**REQUIRED ACTION:** In the material below, list every line carrying the string "section".

[MATERIAL FOR THE TASK]

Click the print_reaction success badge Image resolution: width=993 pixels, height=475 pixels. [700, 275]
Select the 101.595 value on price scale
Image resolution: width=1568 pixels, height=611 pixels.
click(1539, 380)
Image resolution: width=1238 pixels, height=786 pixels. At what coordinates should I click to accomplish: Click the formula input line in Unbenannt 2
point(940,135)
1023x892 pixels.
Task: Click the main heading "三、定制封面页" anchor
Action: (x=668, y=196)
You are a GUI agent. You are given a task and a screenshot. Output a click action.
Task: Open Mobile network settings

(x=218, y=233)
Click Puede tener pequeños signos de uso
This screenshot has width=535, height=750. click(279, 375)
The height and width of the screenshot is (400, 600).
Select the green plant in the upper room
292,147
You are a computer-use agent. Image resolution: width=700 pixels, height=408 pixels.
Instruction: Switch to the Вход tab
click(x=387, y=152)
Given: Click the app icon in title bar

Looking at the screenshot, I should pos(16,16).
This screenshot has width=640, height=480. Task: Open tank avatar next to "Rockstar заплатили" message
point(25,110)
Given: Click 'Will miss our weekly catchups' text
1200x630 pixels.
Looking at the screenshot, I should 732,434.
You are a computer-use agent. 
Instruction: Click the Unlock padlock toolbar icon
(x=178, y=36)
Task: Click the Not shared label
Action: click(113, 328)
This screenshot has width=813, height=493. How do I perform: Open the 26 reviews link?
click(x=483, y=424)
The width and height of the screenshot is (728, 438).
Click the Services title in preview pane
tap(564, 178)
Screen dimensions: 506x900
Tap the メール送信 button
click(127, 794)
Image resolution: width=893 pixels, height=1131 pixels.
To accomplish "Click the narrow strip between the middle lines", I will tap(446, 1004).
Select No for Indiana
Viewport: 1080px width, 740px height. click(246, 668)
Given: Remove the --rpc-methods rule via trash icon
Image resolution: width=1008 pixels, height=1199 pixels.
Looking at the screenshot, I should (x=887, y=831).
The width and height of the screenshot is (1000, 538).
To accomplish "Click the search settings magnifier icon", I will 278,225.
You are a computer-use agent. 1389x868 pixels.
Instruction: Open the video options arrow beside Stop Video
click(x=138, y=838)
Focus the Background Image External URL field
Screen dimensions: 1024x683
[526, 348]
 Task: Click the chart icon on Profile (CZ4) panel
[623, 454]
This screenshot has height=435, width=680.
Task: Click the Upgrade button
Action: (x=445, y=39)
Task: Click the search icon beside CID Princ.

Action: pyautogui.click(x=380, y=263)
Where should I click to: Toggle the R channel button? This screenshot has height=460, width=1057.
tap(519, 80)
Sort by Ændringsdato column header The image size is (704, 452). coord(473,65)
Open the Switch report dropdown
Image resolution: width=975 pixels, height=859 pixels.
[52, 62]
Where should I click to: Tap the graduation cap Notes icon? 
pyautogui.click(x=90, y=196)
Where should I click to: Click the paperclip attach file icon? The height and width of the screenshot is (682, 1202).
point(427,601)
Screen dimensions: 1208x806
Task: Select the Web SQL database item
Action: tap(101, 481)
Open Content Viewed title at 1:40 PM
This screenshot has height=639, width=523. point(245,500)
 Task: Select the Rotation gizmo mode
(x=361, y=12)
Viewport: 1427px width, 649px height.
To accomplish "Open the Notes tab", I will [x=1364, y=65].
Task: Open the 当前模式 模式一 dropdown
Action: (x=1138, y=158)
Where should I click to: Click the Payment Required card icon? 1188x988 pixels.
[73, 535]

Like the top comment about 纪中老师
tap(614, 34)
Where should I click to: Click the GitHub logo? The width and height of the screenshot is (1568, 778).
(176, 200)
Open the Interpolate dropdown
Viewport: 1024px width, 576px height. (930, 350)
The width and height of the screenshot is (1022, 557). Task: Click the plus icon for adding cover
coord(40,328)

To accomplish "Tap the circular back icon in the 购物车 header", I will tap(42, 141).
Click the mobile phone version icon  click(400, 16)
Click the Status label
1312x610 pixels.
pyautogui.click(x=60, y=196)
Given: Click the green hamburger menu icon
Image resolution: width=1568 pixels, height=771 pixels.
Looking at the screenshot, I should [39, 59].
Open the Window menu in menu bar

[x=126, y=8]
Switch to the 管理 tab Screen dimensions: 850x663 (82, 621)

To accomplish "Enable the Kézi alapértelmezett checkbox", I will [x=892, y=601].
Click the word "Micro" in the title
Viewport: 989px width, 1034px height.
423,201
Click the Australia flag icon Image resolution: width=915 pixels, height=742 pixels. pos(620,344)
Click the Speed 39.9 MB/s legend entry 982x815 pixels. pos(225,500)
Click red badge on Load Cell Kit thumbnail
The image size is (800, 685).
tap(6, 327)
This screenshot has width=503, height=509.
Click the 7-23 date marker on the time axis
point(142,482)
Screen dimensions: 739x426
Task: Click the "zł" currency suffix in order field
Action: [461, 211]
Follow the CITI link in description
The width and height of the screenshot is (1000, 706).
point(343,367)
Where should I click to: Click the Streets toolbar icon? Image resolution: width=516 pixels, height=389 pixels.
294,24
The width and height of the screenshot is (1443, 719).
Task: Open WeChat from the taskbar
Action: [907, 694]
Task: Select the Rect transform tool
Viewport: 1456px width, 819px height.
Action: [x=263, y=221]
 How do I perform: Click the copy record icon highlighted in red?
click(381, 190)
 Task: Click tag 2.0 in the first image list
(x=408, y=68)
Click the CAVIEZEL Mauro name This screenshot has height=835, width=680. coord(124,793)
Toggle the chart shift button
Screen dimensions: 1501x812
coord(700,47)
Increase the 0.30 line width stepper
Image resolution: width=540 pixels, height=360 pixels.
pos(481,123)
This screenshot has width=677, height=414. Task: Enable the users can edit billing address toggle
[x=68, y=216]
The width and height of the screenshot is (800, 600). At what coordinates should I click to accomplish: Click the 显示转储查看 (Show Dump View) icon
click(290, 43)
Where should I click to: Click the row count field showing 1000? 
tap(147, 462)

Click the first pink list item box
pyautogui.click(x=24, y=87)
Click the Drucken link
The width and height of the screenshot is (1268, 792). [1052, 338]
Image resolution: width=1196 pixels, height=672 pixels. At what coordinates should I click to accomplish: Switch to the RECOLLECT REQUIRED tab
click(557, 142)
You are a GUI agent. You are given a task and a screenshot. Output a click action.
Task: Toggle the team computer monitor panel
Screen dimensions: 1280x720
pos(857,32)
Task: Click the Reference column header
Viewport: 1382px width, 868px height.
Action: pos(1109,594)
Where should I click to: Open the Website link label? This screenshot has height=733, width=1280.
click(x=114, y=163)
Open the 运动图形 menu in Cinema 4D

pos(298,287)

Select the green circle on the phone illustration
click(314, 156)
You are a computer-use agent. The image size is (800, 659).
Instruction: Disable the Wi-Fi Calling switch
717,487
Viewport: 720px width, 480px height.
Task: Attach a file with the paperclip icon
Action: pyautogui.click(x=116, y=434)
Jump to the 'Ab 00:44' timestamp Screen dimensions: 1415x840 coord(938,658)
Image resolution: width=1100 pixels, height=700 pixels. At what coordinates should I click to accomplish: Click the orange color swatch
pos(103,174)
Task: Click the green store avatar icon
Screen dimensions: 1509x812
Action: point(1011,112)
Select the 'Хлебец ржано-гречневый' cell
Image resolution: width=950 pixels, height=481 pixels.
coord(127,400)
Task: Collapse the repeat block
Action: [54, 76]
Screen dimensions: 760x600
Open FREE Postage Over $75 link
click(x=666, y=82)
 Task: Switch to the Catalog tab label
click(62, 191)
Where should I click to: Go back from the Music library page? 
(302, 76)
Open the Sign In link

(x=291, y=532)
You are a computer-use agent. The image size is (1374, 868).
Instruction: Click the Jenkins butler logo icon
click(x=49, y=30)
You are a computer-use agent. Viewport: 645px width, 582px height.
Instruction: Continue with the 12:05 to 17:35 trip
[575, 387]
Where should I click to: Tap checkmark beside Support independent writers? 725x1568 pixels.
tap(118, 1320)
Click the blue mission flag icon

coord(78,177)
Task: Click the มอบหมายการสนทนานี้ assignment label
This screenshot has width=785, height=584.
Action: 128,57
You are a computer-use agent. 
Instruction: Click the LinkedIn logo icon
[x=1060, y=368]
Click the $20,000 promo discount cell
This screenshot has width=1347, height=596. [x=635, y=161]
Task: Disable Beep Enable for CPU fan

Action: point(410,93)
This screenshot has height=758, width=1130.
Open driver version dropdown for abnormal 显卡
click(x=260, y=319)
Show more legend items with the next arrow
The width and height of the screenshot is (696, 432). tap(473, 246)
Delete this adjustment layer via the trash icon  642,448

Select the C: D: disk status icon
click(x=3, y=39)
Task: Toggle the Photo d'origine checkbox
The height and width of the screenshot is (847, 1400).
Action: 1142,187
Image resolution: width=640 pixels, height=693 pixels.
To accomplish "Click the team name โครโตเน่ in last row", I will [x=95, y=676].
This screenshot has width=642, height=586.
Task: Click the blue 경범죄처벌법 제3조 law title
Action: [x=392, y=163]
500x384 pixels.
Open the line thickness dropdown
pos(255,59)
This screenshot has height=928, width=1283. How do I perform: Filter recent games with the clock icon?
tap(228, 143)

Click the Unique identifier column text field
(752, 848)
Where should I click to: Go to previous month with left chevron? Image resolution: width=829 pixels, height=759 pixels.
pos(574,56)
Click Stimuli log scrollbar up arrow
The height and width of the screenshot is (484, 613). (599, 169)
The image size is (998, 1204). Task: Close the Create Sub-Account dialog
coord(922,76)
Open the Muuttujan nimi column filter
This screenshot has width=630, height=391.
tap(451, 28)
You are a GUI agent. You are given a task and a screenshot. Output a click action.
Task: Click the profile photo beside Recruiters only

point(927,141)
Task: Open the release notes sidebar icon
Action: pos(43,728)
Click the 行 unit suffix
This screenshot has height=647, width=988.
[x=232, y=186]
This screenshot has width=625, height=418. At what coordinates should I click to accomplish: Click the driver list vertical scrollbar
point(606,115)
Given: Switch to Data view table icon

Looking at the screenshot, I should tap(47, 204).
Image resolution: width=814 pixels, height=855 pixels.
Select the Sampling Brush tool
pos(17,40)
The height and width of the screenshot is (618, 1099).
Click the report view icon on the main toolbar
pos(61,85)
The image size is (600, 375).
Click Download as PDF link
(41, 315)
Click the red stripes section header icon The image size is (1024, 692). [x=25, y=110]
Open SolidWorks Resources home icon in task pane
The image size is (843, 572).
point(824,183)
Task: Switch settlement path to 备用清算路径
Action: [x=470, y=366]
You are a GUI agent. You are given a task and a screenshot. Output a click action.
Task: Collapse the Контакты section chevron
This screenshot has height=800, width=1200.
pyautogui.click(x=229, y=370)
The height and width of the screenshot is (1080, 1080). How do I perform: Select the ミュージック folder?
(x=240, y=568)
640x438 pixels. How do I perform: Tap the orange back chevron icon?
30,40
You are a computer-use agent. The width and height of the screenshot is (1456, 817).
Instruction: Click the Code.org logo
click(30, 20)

[/MATERIAL FOR THE TASK]

**RESPONSE:**
Click the red stripes section header icon The image size is (1024, 692). [x=25, y=110]
Task: Collapse the Контакты section chevron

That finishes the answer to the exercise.